Neural Networks#

To develop an attribute-based image retrieval system, you need an architecture that maps both images and attributes into a shared embedding space. This architecture consists of two distinct networks, one for images and another for attributes, that work in tandem to facilitate the comparison between images and attributes.

The figure below illustrates the overall architecture for processing a triplet, which includes an image, a positive attribute vector, and a negative attribute vector. In this setup, the image network (highlighted in blue) processes the image, while the attribute network (highlighted in yellow) processes both positive and negative attribute vectors in a Siamese-like configuration. The networks map their inputs into a shared embedding space, enabling the calculation of similarity scores between images and attributes.

Architecture

Architectural details#

  • The dimensionality of the embedding space is chosen based on the complexity of the relationships you wish to capture. While typical dimensions range from 100 to 500, this project employs a 300-dimensional space to balance expressiveness with computational efficiency.

  • A convolutional neural network is used to generate image embeddings. The network leverages a pre-trained backbone (such as MobileNet or ResNet-50) for robust feature extraction, followed by a custom head that maps these features into the 300-dimensional embedding space. The output is normalized to ensure that all image embeddings have unit length, simplifying subsequent similarity computations.

  • A fully connected network is used to generate embeddings for attributes. This network comprises two linear layers (each with 300 dimensions) interleaved with batch normalization and ReLU activation to introduce non-linearity and promote training stability. Similar to the image embeddings, the output is normalized to produce unit-length vectors, ensuring compatibility in the shared embedding space.

Pretraining#

The image network comprises a convolutional backbone and a fully-connected head. To facilitate training, the backbone can be taken from a pre-trained model, such as MobileNet or ResNet-50, to leverage the robust feature extraction capabilities of these architectures. In contrast, the image network’s head and the attribute network are randomly initialized to enable learning of the shared embedding space.

Recommendation

Begin with a feature extraction strategy to rapidly establish a functional system with stable and robust representations. Once you have a reliable baseline, explore fine-tuning to further enhance the model’s performance on your specific dataset.

Feature extraction#

In the feature extraction strategy, the backbone of the image network is kept frozen, while the embedding head is trained from scratch. When dealing with high-dimensional data like images, however, training a network directly on raw pixels can be computationally intensive, even when the backbone is pre-trained and frozen. To mitigate this issue, you can precompute the backbone output for all images in the dataset and store these features for subsequent training. This approach significantly reduces the computational burden, as the backbone only needs to be run once per image, rather than once per training iteration.

Implementation details#

The Weak Supervision tutorial provides a detailed implementation for extracting image features using a pre-trained backbone. In summary, the process involves the following steps.

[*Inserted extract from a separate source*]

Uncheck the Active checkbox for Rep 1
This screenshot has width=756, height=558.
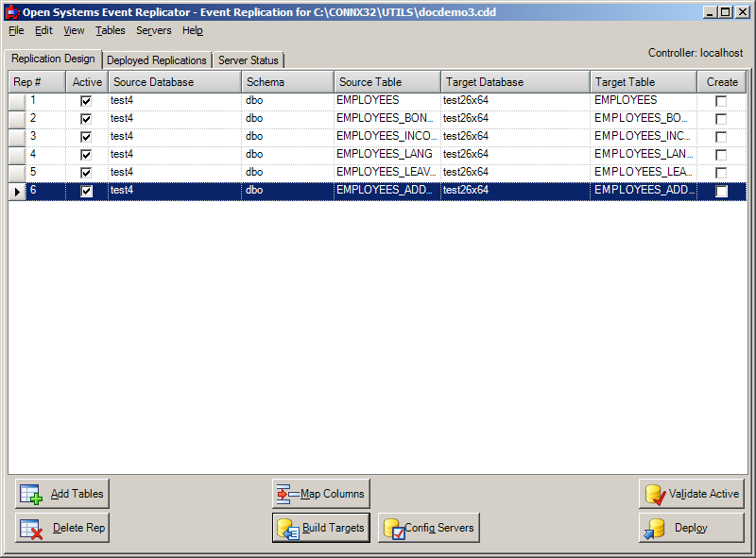86,99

  • Create a standard CNN with pre-trained weights.

  • Create the dataset using the model transform as preprocessing.

  • Loop through the dataset with a dataloader.

  • For each batch of images and attributes:

    • Extract the image features using the pre-trained model.

    • Store the image features and attributes in two separate lists.

  • At the end of the loop, stack the image features and attributes into tensors.

  • Save the tensors to disk for future training.

Note

A PyTorch tensor can be saved to disk using the torch.save function. The saved tensor can be loaded using the torch.load function.

Tensor dataset#

The image features and attributes can be combined into a dataset using the TensorDataset class. The following code snippet demonstrates how to do this.

import torch
from torch.utils.data import TensorDataset

# Load the saved tensors
features   = torch.load('features.pt')
attributes = torch.load('attributes.pt')

# Create a dataset from the tensors
dataset = TensorDataset(features, labels)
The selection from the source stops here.